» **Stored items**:
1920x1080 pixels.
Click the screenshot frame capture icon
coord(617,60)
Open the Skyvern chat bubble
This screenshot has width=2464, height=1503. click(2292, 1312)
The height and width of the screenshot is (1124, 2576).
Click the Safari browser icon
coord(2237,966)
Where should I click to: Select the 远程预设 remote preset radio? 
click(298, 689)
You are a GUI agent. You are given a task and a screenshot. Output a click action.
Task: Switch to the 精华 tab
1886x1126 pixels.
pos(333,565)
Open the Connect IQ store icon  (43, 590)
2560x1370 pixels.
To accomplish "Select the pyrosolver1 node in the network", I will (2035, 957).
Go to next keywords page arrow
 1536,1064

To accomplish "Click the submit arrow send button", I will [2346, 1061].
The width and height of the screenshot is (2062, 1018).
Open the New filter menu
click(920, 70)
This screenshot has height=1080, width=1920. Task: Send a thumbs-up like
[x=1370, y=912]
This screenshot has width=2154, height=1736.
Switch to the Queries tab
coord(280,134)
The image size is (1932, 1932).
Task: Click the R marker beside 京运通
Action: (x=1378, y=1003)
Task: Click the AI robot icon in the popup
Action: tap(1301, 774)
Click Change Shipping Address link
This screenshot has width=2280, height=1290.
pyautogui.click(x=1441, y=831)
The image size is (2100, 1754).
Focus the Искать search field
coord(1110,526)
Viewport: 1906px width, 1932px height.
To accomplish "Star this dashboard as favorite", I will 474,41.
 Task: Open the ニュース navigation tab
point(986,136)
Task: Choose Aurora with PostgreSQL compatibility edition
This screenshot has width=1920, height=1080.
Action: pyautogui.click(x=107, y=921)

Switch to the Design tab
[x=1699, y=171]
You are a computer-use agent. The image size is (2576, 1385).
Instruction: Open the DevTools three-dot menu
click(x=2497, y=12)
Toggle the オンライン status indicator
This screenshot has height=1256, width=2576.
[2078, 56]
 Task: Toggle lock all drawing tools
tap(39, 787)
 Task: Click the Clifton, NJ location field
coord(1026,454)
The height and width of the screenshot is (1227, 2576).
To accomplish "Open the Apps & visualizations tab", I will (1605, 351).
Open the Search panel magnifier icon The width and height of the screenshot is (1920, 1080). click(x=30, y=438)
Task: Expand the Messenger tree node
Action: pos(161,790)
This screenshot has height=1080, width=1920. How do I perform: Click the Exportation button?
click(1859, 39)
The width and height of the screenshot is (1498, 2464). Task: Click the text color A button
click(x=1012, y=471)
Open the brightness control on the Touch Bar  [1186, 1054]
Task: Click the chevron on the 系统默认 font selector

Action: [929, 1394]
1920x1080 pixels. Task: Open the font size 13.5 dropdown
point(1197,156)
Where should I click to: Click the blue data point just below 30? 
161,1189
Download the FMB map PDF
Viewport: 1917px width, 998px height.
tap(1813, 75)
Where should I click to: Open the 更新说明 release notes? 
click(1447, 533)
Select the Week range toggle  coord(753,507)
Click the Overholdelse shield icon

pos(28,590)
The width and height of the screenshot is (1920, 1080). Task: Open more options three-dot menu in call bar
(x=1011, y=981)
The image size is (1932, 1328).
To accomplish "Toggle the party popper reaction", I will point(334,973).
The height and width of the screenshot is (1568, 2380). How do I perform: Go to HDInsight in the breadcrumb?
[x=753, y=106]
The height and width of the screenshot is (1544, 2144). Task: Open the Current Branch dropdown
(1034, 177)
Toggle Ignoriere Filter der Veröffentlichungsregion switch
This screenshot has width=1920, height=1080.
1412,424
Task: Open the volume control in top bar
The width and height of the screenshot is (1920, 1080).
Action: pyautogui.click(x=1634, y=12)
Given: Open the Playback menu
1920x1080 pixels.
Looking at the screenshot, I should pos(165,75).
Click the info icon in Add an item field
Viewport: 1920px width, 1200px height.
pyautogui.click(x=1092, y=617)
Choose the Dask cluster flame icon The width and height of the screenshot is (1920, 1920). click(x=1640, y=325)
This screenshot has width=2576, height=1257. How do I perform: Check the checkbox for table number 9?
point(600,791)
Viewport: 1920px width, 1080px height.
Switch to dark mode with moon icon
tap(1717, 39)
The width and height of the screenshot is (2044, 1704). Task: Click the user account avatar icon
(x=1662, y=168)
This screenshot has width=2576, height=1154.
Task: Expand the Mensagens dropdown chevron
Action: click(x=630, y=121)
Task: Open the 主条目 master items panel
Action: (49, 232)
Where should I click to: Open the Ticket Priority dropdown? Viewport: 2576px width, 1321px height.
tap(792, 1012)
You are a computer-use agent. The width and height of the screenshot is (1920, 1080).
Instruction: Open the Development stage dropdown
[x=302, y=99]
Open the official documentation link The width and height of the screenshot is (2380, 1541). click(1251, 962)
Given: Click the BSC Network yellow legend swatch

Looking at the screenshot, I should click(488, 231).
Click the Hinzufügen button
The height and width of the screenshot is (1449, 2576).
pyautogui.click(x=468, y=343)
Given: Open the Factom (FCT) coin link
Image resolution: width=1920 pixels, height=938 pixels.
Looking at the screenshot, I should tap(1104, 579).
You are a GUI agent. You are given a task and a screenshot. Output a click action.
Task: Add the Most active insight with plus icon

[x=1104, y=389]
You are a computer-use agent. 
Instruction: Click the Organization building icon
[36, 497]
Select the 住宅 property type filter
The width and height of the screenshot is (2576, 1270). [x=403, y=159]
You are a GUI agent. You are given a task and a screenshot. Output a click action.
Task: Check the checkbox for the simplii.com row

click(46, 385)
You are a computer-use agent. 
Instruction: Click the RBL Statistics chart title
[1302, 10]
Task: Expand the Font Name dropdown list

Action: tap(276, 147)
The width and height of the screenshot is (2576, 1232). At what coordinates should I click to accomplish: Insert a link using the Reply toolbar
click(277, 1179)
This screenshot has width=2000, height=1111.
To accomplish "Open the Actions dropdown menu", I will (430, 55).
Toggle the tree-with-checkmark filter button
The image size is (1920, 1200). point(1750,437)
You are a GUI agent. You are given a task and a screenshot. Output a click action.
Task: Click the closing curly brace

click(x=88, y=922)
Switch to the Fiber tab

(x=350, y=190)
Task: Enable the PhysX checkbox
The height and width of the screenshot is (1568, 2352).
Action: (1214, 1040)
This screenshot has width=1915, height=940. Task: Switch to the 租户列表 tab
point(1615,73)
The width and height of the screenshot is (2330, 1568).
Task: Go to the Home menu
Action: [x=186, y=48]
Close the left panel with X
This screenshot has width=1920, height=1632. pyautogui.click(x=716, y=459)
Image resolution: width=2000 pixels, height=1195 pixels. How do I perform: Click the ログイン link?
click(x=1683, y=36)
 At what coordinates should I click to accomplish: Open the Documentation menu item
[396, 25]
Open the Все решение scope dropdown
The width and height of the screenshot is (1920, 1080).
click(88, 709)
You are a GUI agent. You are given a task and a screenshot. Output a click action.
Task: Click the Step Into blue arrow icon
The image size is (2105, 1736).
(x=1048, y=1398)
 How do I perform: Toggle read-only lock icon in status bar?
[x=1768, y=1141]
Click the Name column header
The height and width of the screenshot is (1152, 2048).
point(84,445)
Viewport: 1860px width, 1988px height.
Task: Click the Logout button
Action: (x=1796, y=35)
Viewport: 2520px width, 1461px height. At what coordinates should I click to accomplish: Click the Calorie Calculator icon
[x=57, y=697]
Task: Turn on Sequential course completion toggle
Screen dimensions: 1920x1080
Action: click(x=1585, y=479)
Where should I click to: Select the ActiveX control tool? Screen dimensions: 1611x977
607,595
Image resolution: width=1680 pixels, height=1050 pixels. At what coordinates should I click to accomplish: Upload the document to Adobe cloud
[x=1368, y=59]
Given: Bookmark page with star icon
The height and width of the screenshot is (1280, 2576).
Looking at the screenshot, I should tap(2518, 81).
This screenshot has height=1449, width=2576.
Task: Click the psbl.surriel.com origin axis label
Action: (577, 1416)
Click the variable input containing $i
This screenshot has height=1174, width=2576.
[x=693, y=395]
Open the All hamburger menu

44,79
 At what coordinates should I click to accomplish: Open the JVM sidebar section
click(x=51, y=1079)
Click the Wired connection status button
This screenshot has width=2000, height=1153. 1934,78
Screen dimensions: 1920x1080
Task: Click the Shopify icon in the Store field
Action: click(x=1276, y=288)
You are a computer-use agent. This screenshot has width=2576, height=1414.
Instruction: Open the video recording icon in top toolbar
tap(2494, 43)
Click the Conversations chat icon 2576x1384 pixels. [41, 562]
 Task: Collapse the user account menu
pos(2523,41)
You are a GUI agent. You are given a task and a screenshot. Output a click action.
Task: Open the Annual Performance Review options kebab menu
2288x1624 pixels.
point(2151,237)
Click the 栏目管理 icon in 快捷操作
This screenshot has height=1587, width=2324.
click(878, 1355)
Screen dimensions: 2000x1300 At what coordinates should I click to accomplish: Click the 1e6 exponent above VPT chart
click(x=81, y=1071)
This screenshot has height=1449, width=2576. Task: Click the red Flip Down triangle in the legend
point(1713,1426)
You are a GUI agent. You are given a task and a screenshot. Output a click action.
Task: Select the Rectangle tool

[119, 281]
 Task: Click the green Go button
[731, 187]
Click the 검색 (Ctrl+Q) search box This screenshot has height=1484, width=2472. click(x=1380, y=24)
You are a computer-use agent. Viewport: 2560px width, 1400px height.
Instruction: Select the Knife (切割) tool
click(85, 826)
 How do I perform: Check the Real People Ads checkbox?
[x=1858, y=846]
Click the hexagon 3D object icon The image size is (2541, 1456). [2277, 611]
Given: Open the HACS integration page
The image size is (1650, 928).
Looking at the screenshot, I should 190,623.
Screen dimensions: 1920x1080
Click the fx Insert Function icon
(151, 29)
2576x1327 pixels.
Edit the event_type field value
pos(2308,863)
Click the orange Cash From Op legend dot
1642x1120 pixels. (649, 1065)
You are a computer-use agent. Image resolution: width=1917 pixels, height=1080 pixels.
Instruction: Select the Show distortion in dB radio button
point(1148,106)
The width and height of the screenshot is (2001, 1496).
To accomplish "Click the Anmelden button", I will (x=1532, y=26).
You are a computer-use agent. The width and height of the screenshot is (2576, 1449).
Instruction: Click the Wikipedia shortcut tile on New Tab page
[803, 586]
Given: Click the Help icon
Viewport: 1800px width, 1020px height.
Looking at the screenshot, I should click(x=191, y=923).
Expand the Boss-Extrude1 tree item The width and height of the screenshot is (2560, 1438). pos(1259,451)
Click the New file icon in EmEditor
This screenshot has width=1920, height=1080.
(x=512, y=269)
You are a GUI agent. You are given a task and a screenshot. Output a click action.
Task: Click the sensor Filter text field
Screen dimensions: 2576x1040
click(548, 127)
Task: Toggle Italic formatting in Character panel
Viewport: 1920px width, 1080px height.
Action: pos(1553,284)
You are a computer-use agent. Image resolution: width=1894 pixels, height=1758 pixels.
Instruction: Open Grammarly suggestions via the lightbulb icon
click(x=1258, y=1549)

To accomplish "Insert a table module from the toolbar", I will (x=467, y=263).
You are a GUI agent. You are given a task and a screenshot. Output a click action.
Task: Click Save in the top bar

» **Work item**: Tally the lines in the records that hold the word "Choose". Give only the total.

» **Answer**: 2